> **Document text**:
____________________

Excerpt
Steering by Starlight
CHAPTER 1
The End
"The first guy to go in always carries a shotgun," says Kirk Fowler. He's not a big man, for a law enforcer; in fact, he's not much taller than I am. This is a quality I appreciate in a martial arts instructor. Kirk is my sensei, and in the middle of a lesson, he's telling me how he used to serve warrants on suspected drug runners and coyotes, con artists who take would- be immigrants' money, then load them into trucks and abandon them in the desert to die.
"These are really violent people," Kirk says, "and they have an intense fight-or-flight reaction at that first sight of the officers. They're usually doing drugs as well as selling them, and that makes them about as violent and unpredictable as humans get. You're never in more danger than when you're walking into a room to serve a warrant. It's scary as hell."
It's hard to imagine Kirk terrified. He's a master of aikido, a martial art that focuses more on inner peace than on physical power. I'm learning aikido because it works like magic. Literally. An aikido master gently touches your head, and suddenly you're on the floor. You try to slug him, and you can barely lift your arm. These effects feel almost supernatural, but given a few minutes, anyone can use them well enough to see that they're real. So it isn't surprising that Kirk's aikido training was very helpful when he worked for the Border Patrol. What is surprising is the way it helped.
"One day when I was serving a warrant, I decided to try going in with my energy totally calm and relaxed, instead of high adrenaline. The suspects were in a motel room, wired, scared, and well armed. To reach a place where my energy was calm, I had to imagine that all of them were already dead.
"So I went into that room feeling really quiet and respectful, the way you'd feel going to a funeral. And when I opened the door, no one did anything. The suspects just looked at me as though they'd invited me to a summer picnic. They cooperated with the officers through the whole arrest. Even to me, that was weird.
"From then on," Kirk concludes, "I kept my energy tuned that way whenever we served a warrant. I still had the shotgun. But I never needed it. Over and over, people who should have fought or run simply started cooperating."
I know this makes no kind of sense. It sounds like an exaggeration, if not an outright lie. But I don't think it is. I've seen and felt Kirk's energy change the atmosphere in the room without his moving a muscle.
"In my mind," he says, "the fight's already won. You begin where you want it to end. That's most of the battle."

____________________

> **Task brief**: In the excerpt from "Steering by Starlight," why does Kirk consider walking into a room to serve a warrant the most dangerous moment? Answer in one to three sentences.

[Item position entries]
____________________

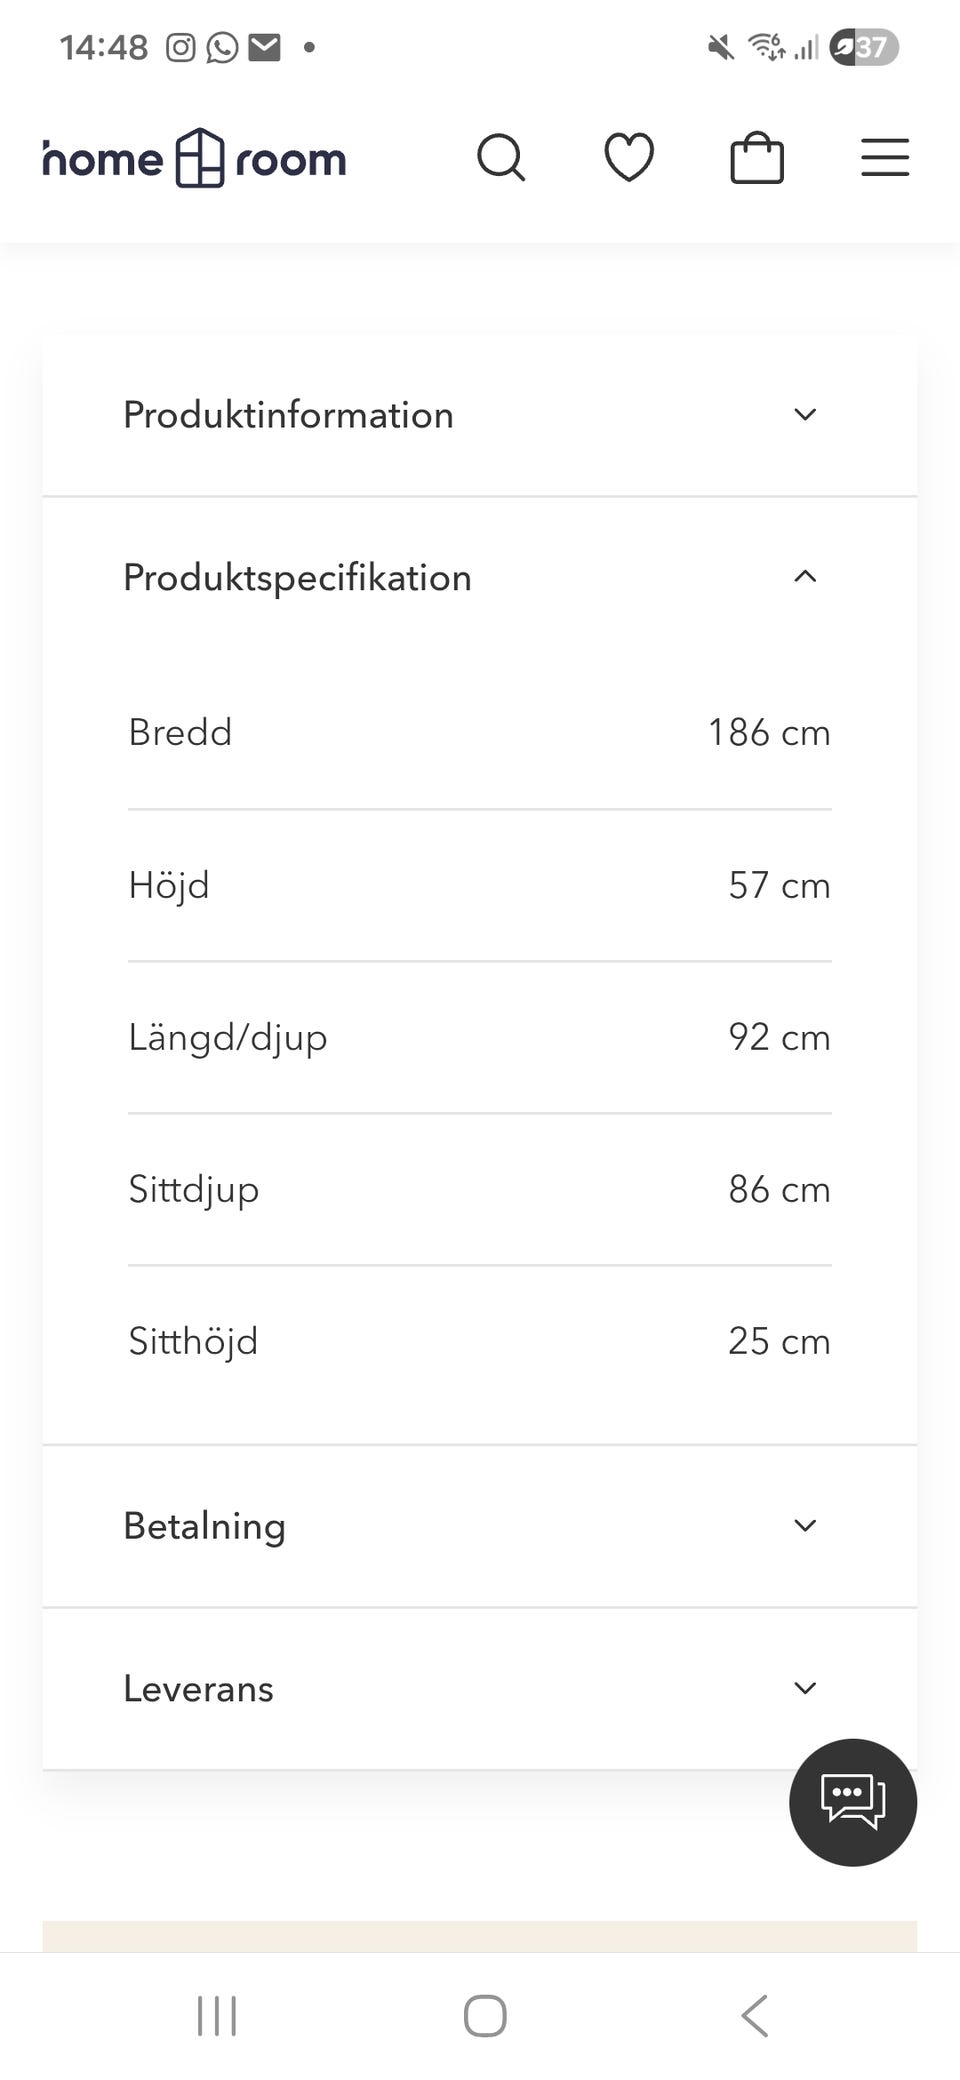This screenshot has height=2080, width=960.
Task: Collapse the Produktspecifikation chevron
Action: 805,577
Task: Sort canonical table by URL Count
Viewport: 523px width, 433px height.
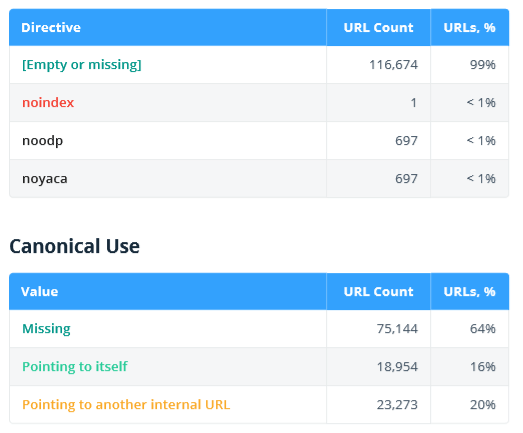Action: click(378, 292)
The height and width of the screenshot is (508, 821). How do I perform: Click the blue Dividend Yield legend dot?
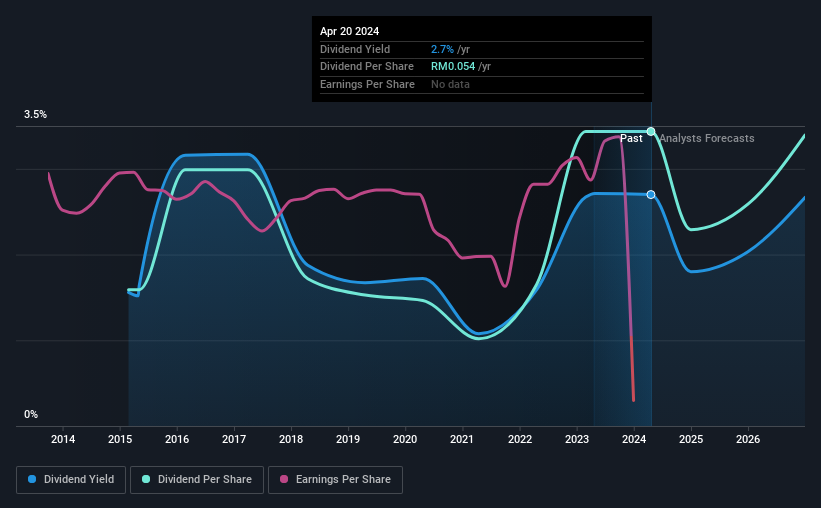pos(32,479)
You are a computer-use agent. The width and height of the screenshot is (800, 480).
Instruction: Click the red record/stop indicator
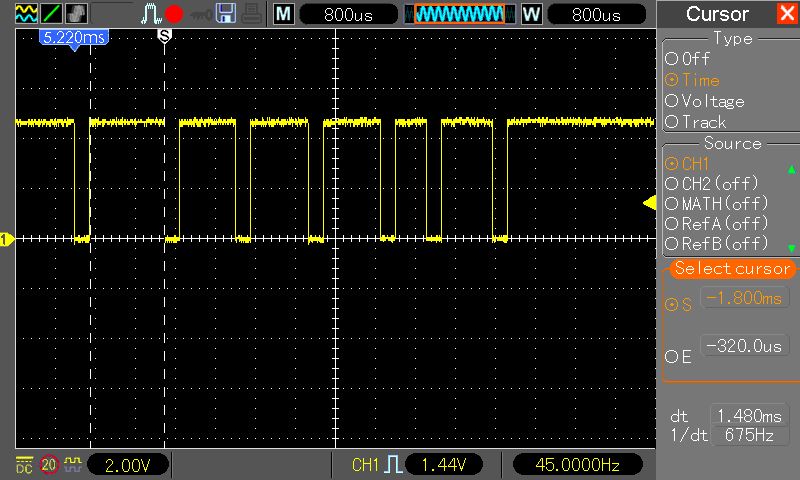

____________________

> **Response below**: The suspects are really violent people who react with intense fight-or-flight at their first sight of the officers. They usually use drugs as well as sell them, which makes them about as violent and unpredictable as humans get.